For several years now, it has been a widely accepted truth that a green padlock in a website’s URL indicated that the site was secure; however, Krebs on Security reported that "Half of All Phishing Sites Now Have the Padlock."
Krebs warned, "Maybe you were once advised to 'look for the padlock' as a means of telling legitimate e-commerce sites from phishing or malware traps. Unfortunately, this has never been more useless advice. New research indicates that half of all phishing scams are now hosted on Web sites whose Internet address includes the padlock and begins with 'https://'.”
In truth, the padlock is no indication that the site is secure. Rather, it merely conveys the fact that information being exchanged between your browser and the site is encrypted, rendering it illegible to the eyes of a third party. Krebs continued, “The presence of the padlock does not mean the site is legitimate, nor is it any proof the site has been security-hardened against intrusion from hackers.”
Unfortunately, users assume that if they see a padlock on a site they visit, the site is secure, making the green padlock a red herring that misleads users into having a false sense of security, according to Nick Bilogorskiy, cybersecurity strategist at Juniper Networks.
“Attackers are always quick to adapt any innovative means to increase the click-through of their phishing sites. It does not cost them anything to get an SSL certificate from Let's Encrypt to obtain the green padlock, said Bilogorskiy. In fact, Let's Encrypt has become the largest certificate issuer in the world with over 380 million certificates issued on 129 million unique domains. That said, I am not surprised that attackers have doubled the number of HTTPS phishing sites in a year.”

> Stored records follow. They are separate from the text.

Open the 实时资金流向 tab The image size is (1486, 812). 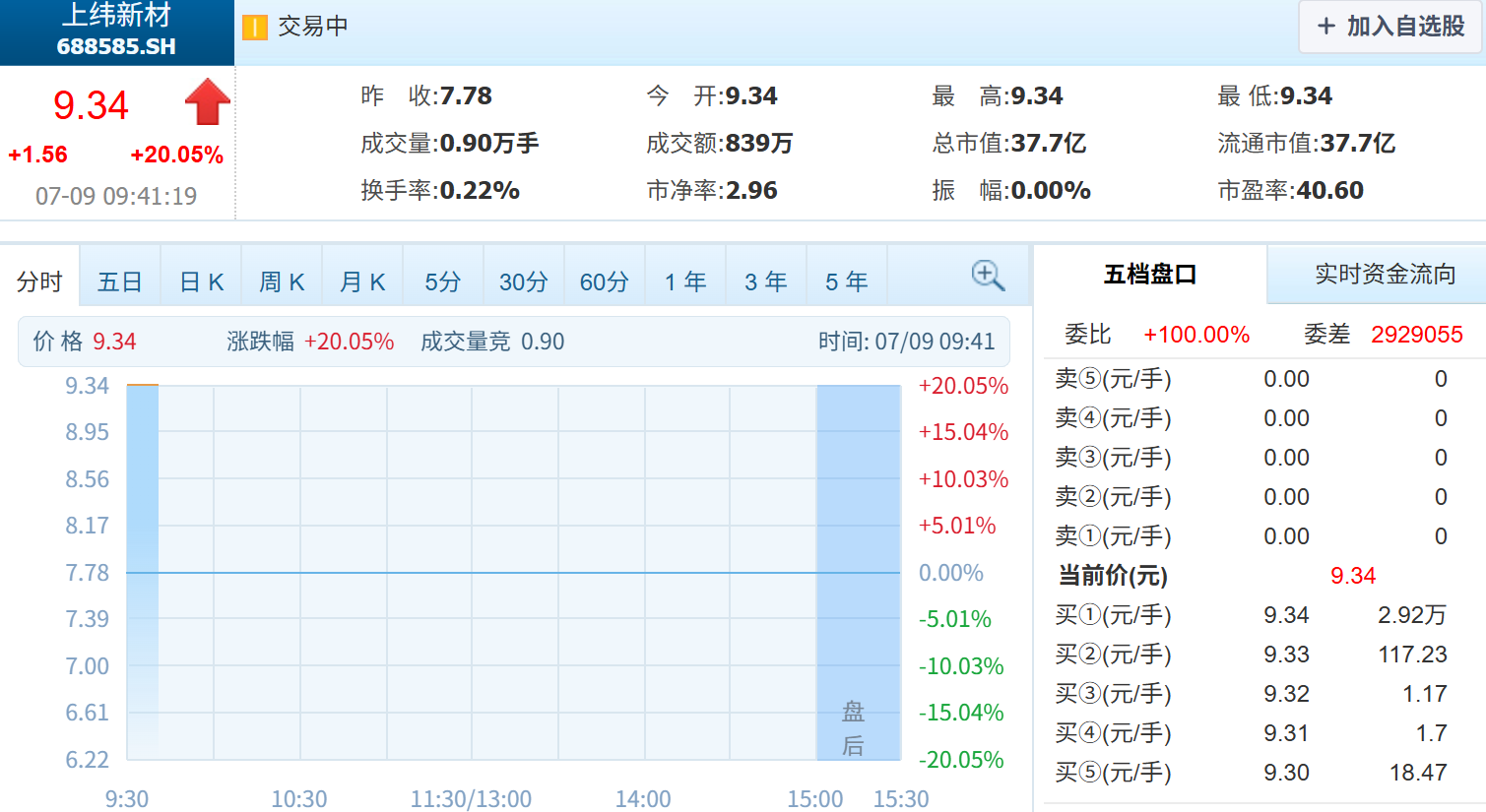point(1385,275)
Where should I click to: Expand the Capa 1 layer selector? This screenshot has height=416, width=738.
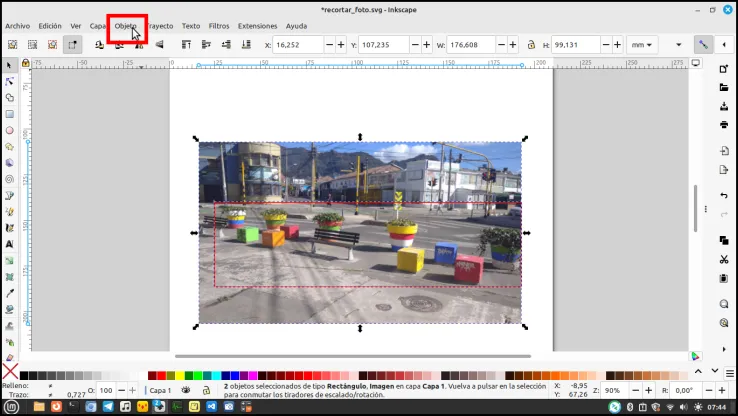click(160, 390)
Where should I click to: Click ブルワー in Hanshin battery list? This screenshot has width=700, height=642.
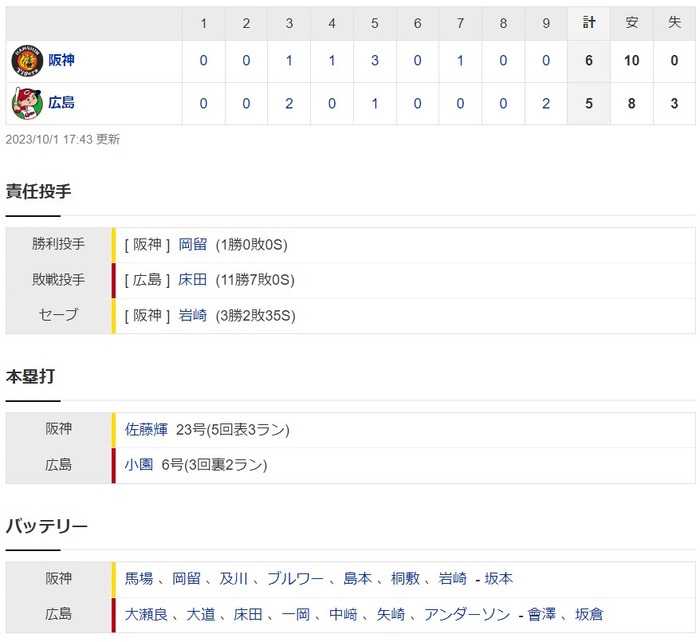coord(292,579)
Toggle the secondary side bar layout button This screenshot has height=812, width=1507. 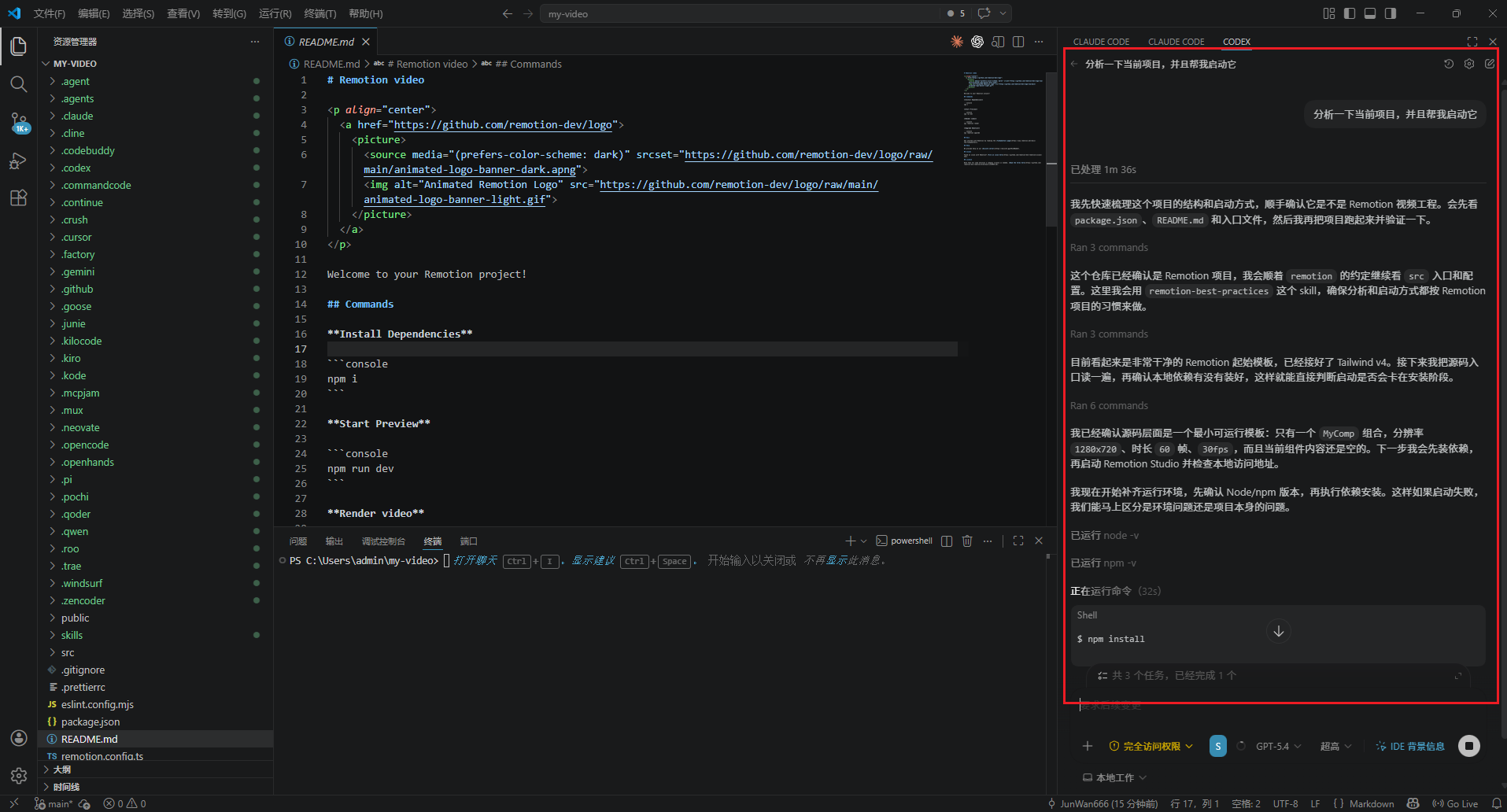coord(1391,13)
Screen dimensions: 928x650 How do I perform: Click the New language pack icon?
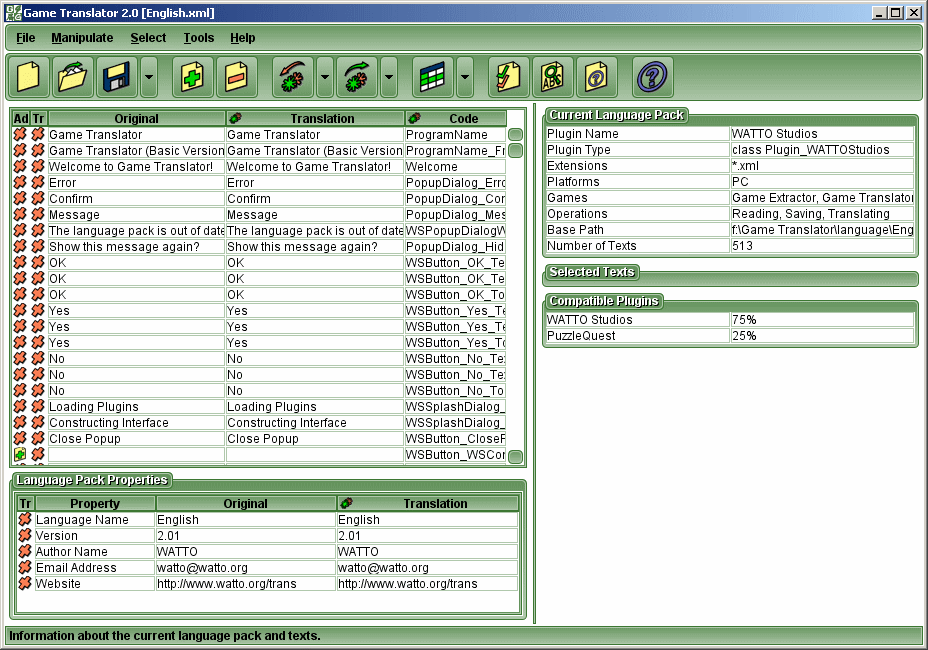[28, 77]
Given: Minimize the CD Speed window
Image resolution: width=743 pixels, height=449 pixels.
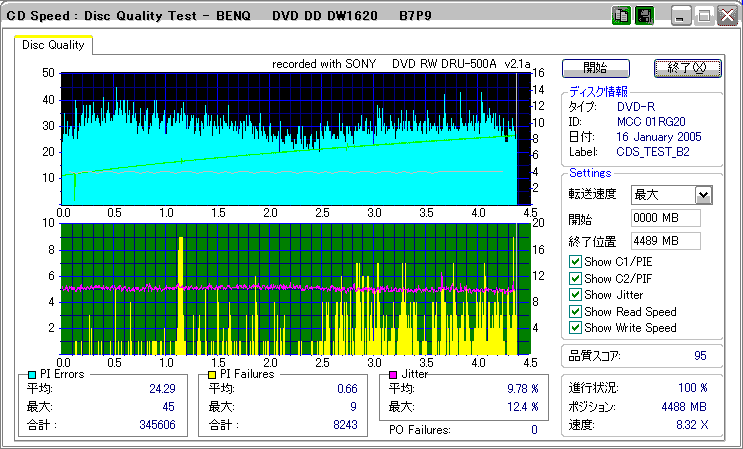Looking at the screenshot, I should (682, 17).
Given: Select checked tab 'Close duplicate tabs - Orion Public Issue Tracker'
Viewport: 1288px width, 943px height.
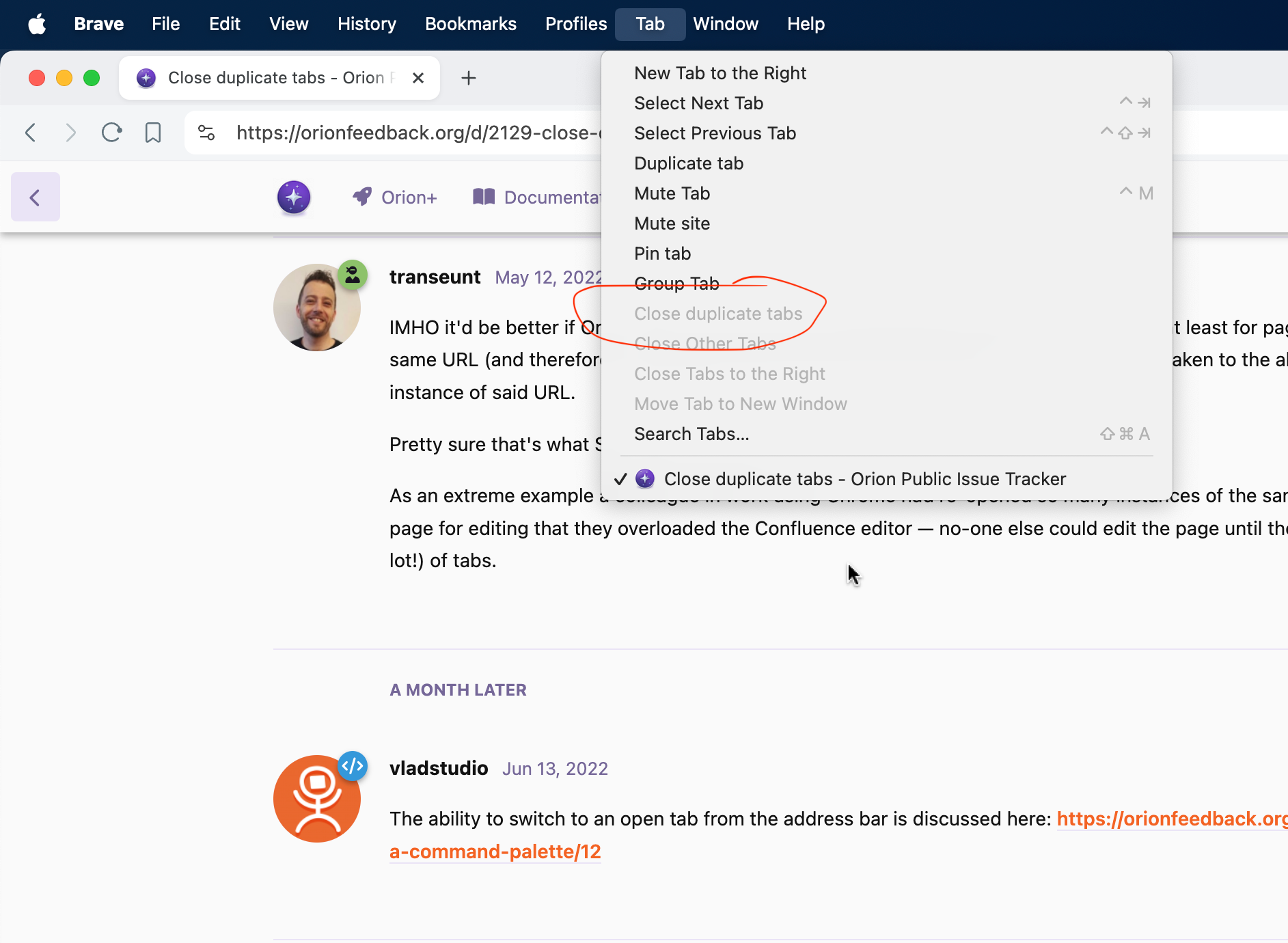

The study indicates that there is no real way for an average user to verify that the sites they visit are secure. “Users should also look for character replacement ("punycode"), subdomains, and other inconsistencies in a site's real URL and webpage. You can usually find the real site by Googling the company name, then check it against the suspected phishing URL. Other means of combating phishing usually deal with emails and other means of getting victims to the phishing site,” said Paul Bischoff, privacy advocate at Comparitech.com.